**WHAT THE TASK REQUIRES**
Print the records again, matching each line exactly.

**TASK INPUTS**
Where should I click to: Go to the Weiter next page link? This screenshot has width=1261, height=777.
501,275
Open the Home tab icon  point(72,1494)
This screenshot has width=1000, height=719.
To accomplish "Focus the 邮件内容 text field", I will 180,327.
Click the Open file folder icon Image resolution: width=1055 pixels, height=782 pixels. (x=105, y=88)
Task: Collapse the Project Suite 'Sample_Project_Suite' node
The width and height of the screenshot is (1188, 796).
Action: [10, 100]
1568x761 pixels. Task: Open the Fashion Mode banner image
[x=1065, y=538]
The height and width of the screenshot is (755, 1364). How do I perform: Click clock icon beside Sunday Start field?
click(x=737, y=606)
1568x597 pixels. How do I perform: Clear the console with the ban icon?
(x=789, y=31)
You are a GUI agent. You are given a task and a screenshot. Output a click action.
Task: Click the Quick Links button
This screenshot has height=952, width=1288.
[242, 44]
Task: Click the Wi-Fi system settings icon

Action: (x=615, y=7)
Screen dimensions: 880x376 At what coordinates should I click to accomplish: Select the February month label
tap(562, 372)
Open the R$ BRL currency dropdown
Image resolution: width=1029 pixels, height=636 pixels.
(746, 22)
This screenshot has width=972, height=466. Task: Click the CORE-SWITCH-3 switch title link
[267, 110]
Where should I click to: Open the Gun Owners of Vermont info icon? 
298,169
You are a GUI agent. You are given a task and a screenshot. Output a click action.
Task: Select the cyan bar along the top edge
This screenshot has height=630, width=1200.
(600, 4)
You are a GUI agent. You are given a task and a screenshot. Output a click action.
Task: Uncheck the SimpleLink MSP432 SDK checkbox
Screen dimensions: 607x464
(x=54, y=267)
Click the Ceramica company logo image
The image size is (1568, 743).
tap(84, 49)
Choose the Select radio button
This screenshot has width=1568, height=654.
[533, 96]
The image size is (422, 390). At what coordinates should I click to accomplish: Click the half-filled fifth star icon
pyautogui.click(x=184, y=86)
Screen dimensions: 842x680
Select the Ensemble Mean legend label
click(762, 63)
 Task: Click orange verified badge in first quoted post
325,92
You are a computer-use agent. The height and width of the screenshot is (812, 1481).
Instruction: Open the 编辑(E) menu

**EXERCISE OUTPUT**
Where should I click to: Go to the Weiter next page link? This screenshot has width=1261, height=777.
501,275
Open the Home tab icon  point(72,1494)
This screenshot has width=1000, height=719.
To accomplish "Focus the 邮件内容 text field", I will 180,327.
Click the Open file folder icon Image resolution: width=1055 pixels, height=782 pixels. (x=105, y=88)
Task: Collapse the Project Suite 'Sample_Project_Suite' node
The width and height of the screenshot is (1188, 796).
Action: [10, 100]
1568x761 pixels. Task: Open the Fashion Mode banner image
[x=1065, y=538]
The height and width of the screenshot is (755, 1364). How do I perform: Click clock icon beside Sunday Start field?
click(x=737, y=606)
1568x597 pixels. How do I perform: Clear the console with the ban icon?
(x=789, y=31)
You are a GUI agent. You are given a task and a screenshot. Output a click action.
Task: Click the Quick Links button
This screenshot has height=952, width=1288.
[242, 44]
Task: Click the Wi-Fi system settings icon

Action: (x=615, y=7)
Screen dimensions: 880x376 At what coordinates should I click to accomplish: Select the February month label
tap(562, 372)
Open the R$ BRL currency dropdown
Image resolution: width=1029 pixels, height=636 pixels.
(746, 22)
This screenshot has width=972, height=466. Task: Click the CORE-SWITCH-3 switch title link
[267, 110]
Where should I click to: Open the Gun Owners of Vermont info icon? 
298,169
You are a GUI agent. You are given a task and a screenshot. Output a click action.
Task: Select the cyan bar along the top edge
This screenshot has height=630, width=1200.
(600, 4)
You are a GUI agent. You are given a task and a screenshot. Output a click action.
Task: Uncheck the SimpleLink MSP432 SDK checkbox
Screen dimensions: 607x464
(x=54, y=267)
Click the Ceramica company logo image
The image size is (1568, 743).
tap(84, 49)
Choose the Select radio button
This screenshot has width=1568, height=654.
[533, 96]
The image size is (422, 390). At what coordinates should I click to accomplish: Click the half-filled fifth star icon
pyautogui.click(x=184, y=86)
Screen dimensions: 842x680
Select the Ensemble Mean legend label
click(762, 63)
 Task: Click orange verified badge in first quoted post
325,92
You are a computer-use agent. The height and width of the screenshot is (812, 1481).
Instruction: Open the 编辑(E) menu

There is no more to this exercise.